I entered this microcosm recently when I wrote an article for Bloomberg Businessweek about the limits of mandatory disclosure laws. According to Omri Ben-Shahar and Carl Schneider, the authors of More Than You Wanted to Know: the Failure of Mandated Disclosure, only one or two shoppers out of 1,000 even glance at end-user license documentation. The agreement to buy a 99¢ song on iTunes runs 32 pages—if you print it out, which hardly anyone ever does.
Last weekend, at my wife’s request, I installed the latest version of IBM’s SPSS statistical software package on her home computer, and I decided to print out the license agreement. I wanted to see if it would be as long as iTunes’. Nope. It was 87 pages. I kept on having to feed more paper into the printer. The ink! The precious ink!
The beauty of software license agreements—the thing that makes them like William Blake’s “World in a Grain of Sand“—is that they must be comprehensive. Every place, every eventuality has to be covered to avoid misunderstandings. One assumes there are few, if any customers, for SPSS in Wallis & Futuna, a French protectorate in the South Pacific with a total population of fewer than 16,000. The protectorate’s economy, according to the CIA Factbook, “is limited to traditional subsistence agriculture, with 80 percent of labor force earnings from agriculture (coconuts and vegetables), livestock (mostly pigs), and fishing.” Should any case involving SPSS arise in Wallis & Futuna, however, it will be addresses by the Commercial Court of Paris. Merveilleux.

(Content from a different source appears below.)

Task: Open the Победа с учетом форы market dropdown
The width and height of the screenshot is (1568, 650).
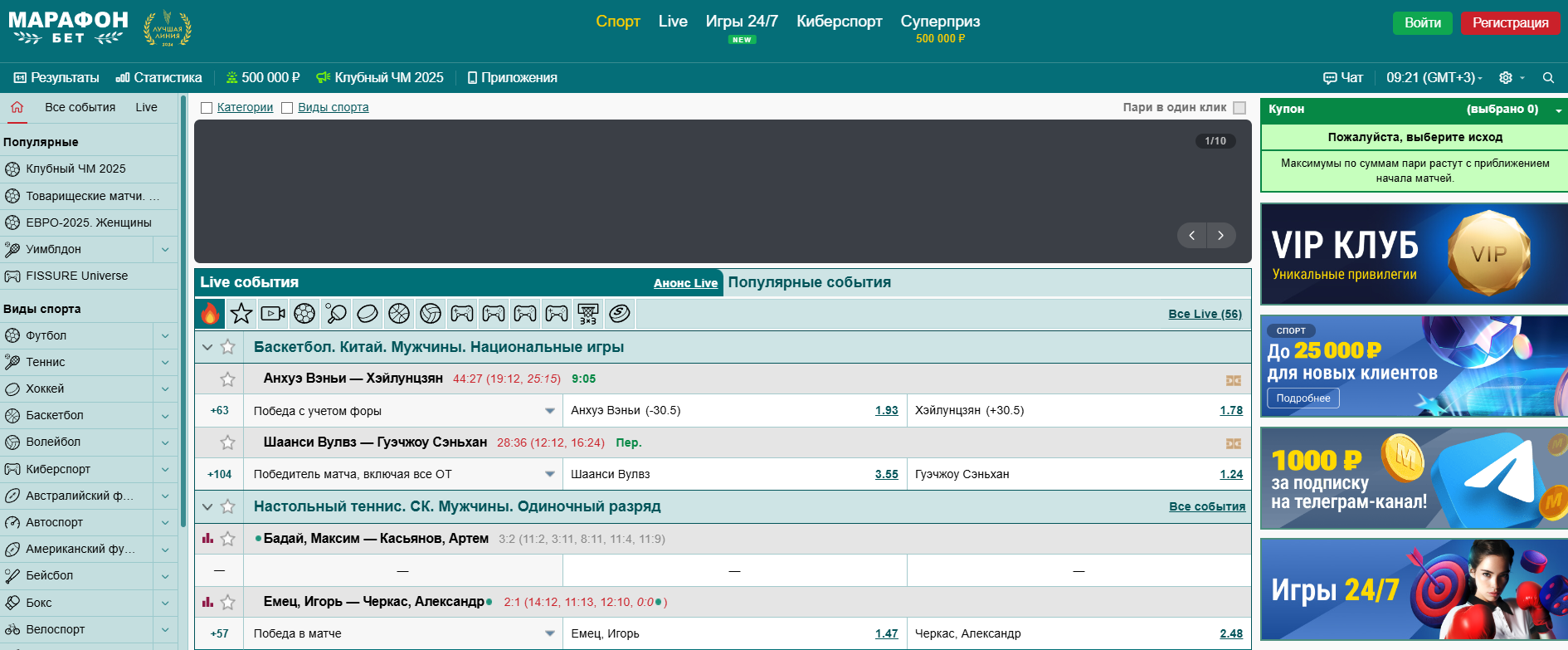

English is the language of choice, or at least an option, for cases in most of the world. But the IBM license specifies that if an arbitration is in China, “The arbitration will take place in Beijing and be conducted in Chinese.”
In Peru, we learn, IBM will be liable for willful misconduct, which is dolo in Spanish, and gross negligence, which is culpa inexcusable. A song in Spanish is already called “Culpable Soy Yo,” so maybe the IBM license agreement will inspire someone to write one called “Culpa Inexcusable.”
More important provisions are in the license agreement, of course, such as what appears to be a requirement that claims be made within two years of the “cause of action.” There’s a money-back guarantee “if the Program does not function as warranted during the Warranty Period and the problem cannot be resolved with information available in the IBM databases.” That kind of stuff.
But the hidden gems are what make this document worth perusing. Here’s another one: The program “may” contain Microsoft Visual Studio SDK code. If so, it may not be used “in support of any of the following High Risk Activities: design, construction, control, or maintenance of nuclear facilities, mass transit systems, air traffic control systems, weapons systems, or aircraft navigation or communications.”
It would be crazy to read each and every license agreement and other electronic disclosure from beginning to end. Try it once, though. You might learn something.